Uses and Traditions –
The term sunflower was already known in the Mediterranean long before the “Helianthus annuus” was imported in the sixteenth century. from the Americas. The name “Helianthus” referred to plants with a heliotropic movement.
The sunflower has been cultivated for the first time around the year 1000 BC. from the Indians of northern Mexico. For the Incas the sunflower was the image plant of the sun god, identified both in the seeds of the flower and with reproductions in gold.
The Mayans cooked the grains to make an aphrodisiac drink, this virtue remained even after arriving in Europe, and the naturalist Loniarus advised to fry the fresh sunflower petals and then to eat them with pepper and salt, in order to “rejuvenate before facing conjugal duties “.
This property was later confirmed by scientific studies showing that sunflower seeds contained chlorogenic acid, unsaturated fatty acids and vitamin E; elements that would promote fertility and fight impotence.
Sunflower seeds are characterized by their content of fatty acids considered essential, among which we remember folic acid, particularly recommended during pregnancy for the proper development of the baby, and linoleic acid, used by our body for the formation of omega 3 fatty acids, considered very useful for the protection of the heart.
These contain vitamins of the B group, and vitamin E, which is able to perform an antioxidant function and protect the cells of our body from aging. Among the mineral salts contained in sunflower seeds, we find iron and zinc, as well as phosphorus. They also have an interesting content of magnesium and potassium.
Sunflower seeds are indicated to ensure a good functioning of the intestine and for the prevention of respiratory diseases. The vitamin E contained in them has been identified as an element able to protect the lungs from oxidative stress. The consumption of sunflower seeds is considered useful for cancer prevention, with particular reference to the present selenium.
Also important is the magnesium and copper content which makes sunflower seeds a beneficial food for bone health.
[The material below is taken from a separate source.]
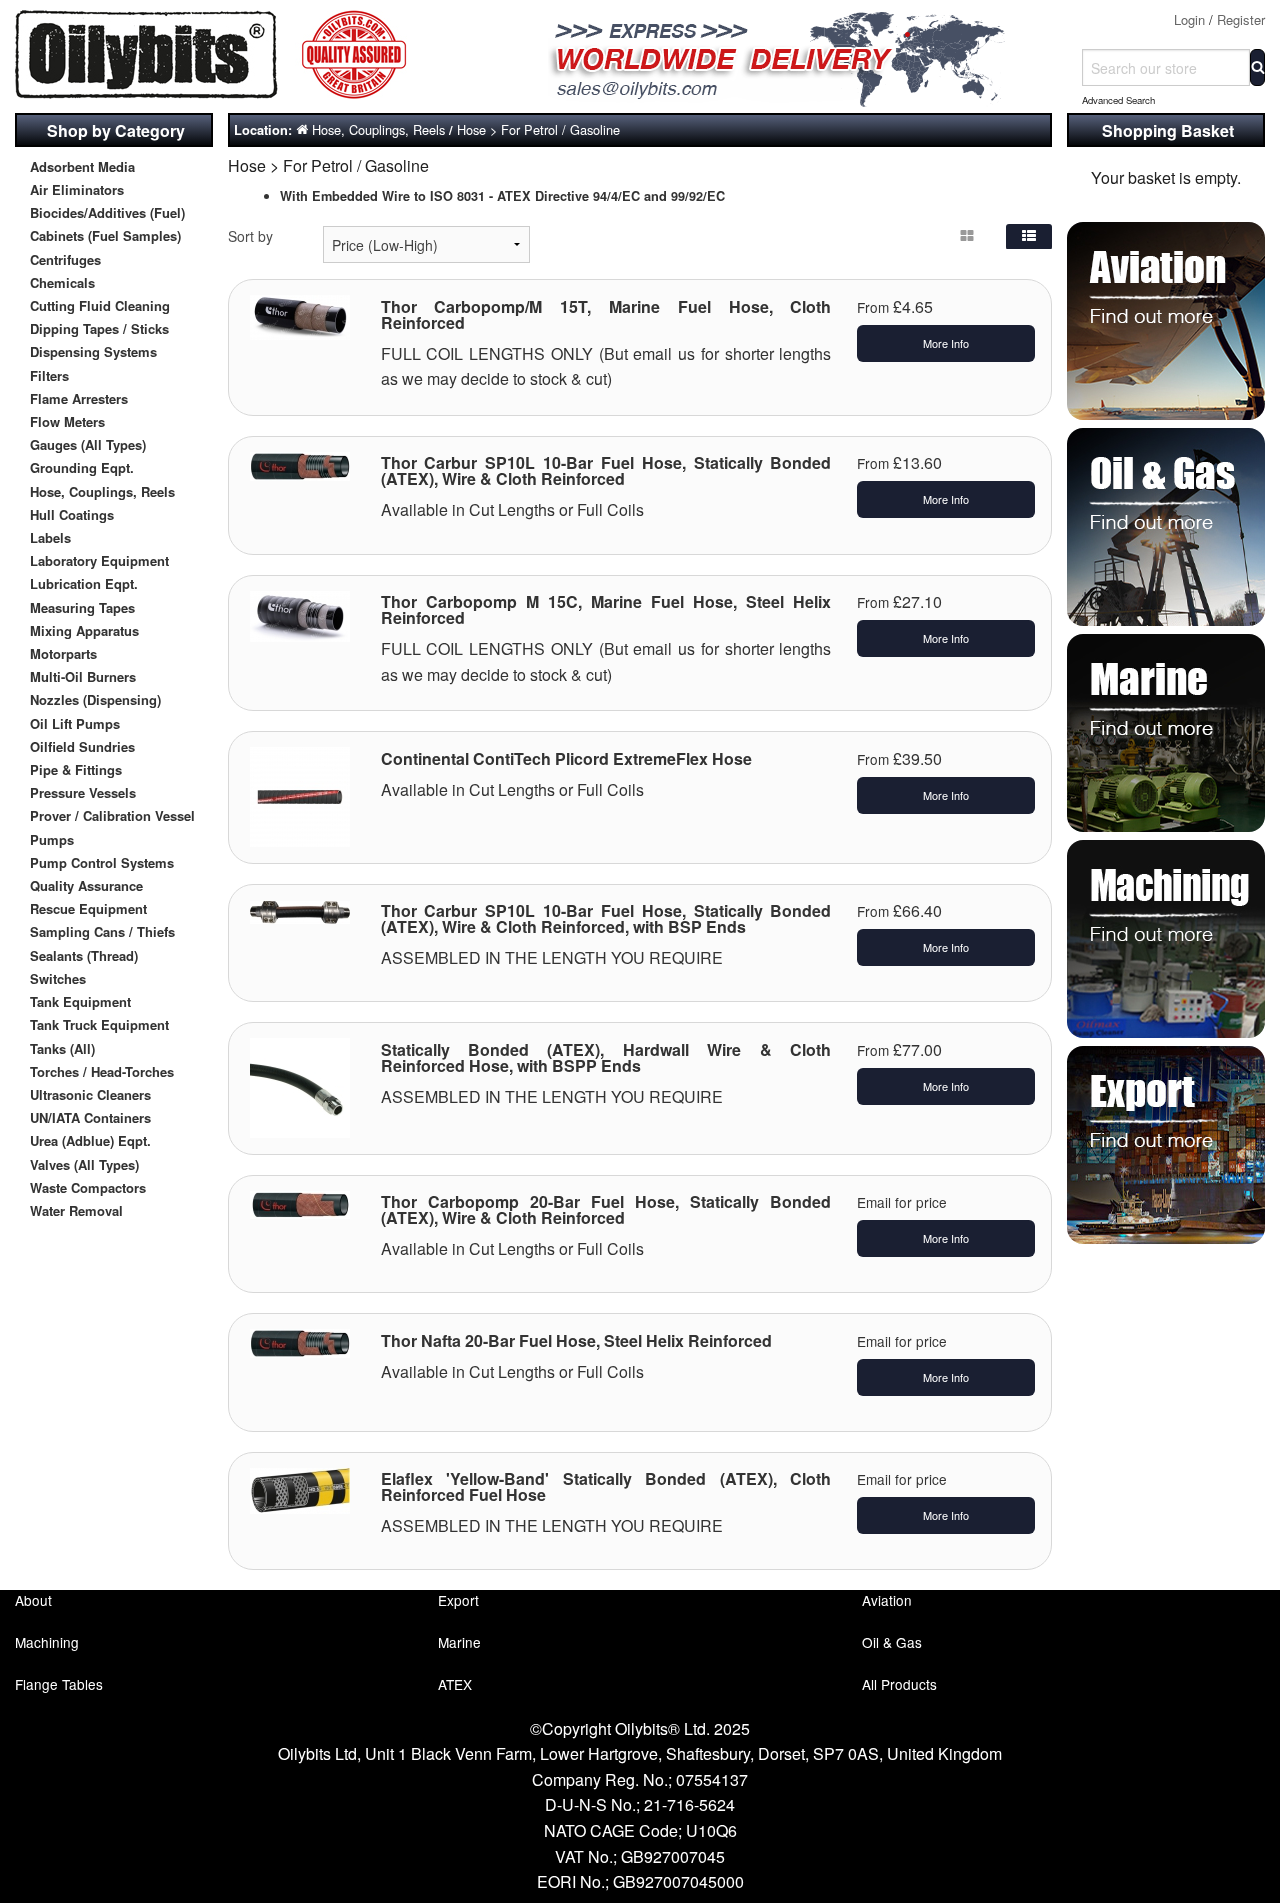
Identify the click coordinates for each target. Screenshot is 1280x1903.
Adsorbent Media (82, 166)
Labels (50, 537)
Vitamin E would also help alleviate the pains caused by arthritis. It is still thanks to the magnesium in them that the sunflower seeds are considered a beneficial food because they are precious to restore a state of calm, because they relax the nerves, helping to avoid stress and headaches.

Preparation Mode –
The sunflower is used for gastronomic purposes especially for the extraction from its oil seeds; the direct use of the seeds and flowers of the plant is made for the preparation of different types of salads.

Guido Bissanti

Sources
– Acta Plantarum – Flora of the Italian Regions.
– Wikipedia, the free encyclopedia.
– Treben M., 2000. Health from the Pharmacy of the Lord, Advice and experience with medicinal herbs, Ennsthaler Publisher
– Pignatti S., 1982. Flora of Italy, Edagricole, Bologna.
– Conti F., Abbate G., Alessandrini A., Blasi C. (edited by), 2005. An annotated checklist of the Italian vascular flora, Palombi Editore.

Attention: Pharmaceutical applications and alimurgical uses are indicated for informational purposes only, they do not in any way represent a medical prescription; there is therefore no liability for their use for curative, aesthetic or food purposes.